Сценические жизни пьес похожи на человеческие судьбы. Одним уготована громкая слава, другим – незаметное существование на провинциальных подмостках. Одни исчезают из памяти спустя несколько сезонов, другие помнит и любит уже не одно поколение зрителей.

Помимо долголетия у пьес есть еще один удивительный дар, отличающий их от людей: каждый режиссер, каждый актерский состав рождает пьесу заново. Некоторым пьесам удается одновременно прожить несколько жизней. В этом сезоне, например, в Петербурге зазвучала третья «Варшавская мелодия». Вслед за Малым драматическим театром и Приютом комедиантов лирическую драму Леонида Зорина поставил Санкт-Петербургский интерьерный театр.

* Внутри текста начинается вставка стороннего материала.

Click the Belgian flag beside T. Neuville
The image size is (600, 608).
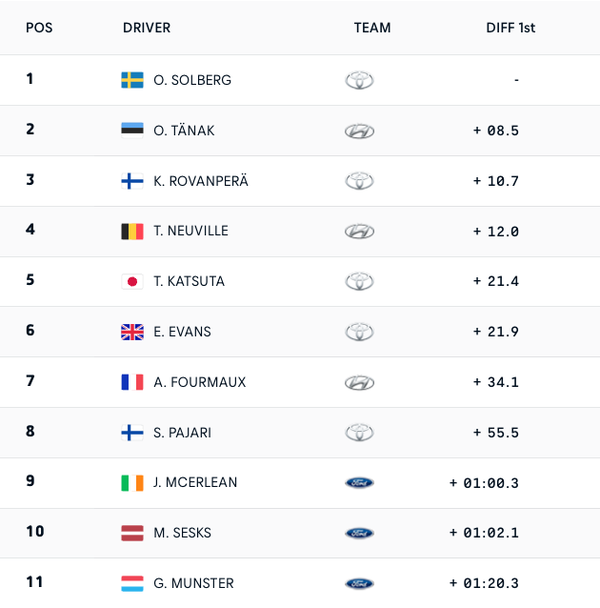click(x=132, y=231)
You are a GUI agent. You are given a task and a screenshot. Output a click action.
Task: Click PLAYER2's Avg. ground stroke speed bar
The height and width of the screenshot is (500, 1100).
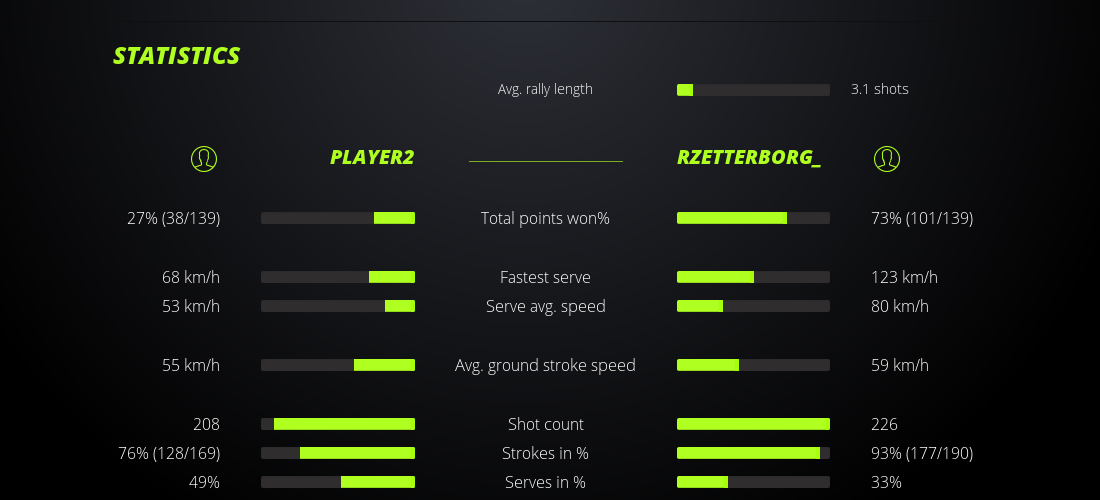[x=338, y=365]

"Почему именно "Варшавская мелодия"? - спросили мы художественного руководителя театра Николая Беляка. - Время пришло, - был ответ.

«Варшавская мелодия» - одна из самых известных отечественных пьес второй половины ХХ века. Знатоки театра сразу же вспомнят две классические постановки советского времени. Благодаря телеверсии более известна московская – Вахтанговская, с Михаилом Ульяновым и Юлией Борисовой.

В ленинградской «Мелодии» на сцене Театра Ленсовета солировала Алиса Фрейндлих. Помимо этих двух звездных спектаклей пьесу за почти пятьдесят лет, ставили уже сотни раз. Да и сейчас параллельно с петербургскими постановками в Москве «Варшавскую мелодию» ставят Сергей Голомазов в театре на Малой Бронной и Нонна Гришаева – антрепризой.

Зачем еще и еще раз пересказывать эту нехитрую, в общем-то, историю любви двух студентов в послевоенной Москве? Ответ, очевидно, надо искать в тексте пьесы.

В первом действии герои, случайно встретившиеся на концерте Шопена, влюбляются друг в друга, узнают друг друга, учатся понимать друг друга.

Дело не только в польском акценте Гелены. Виктор, «просто победитель», прошедший войну, «не испугавшийся Гитлера», везучий и привыкший к своему везению, очень долго не может понять, что везение и сила решают далеко не все. И кажется, до конца так и не поверит в то, что «наша», советская, хорошая сила может вызывать ужас. Он, вообще, верит только в электричество.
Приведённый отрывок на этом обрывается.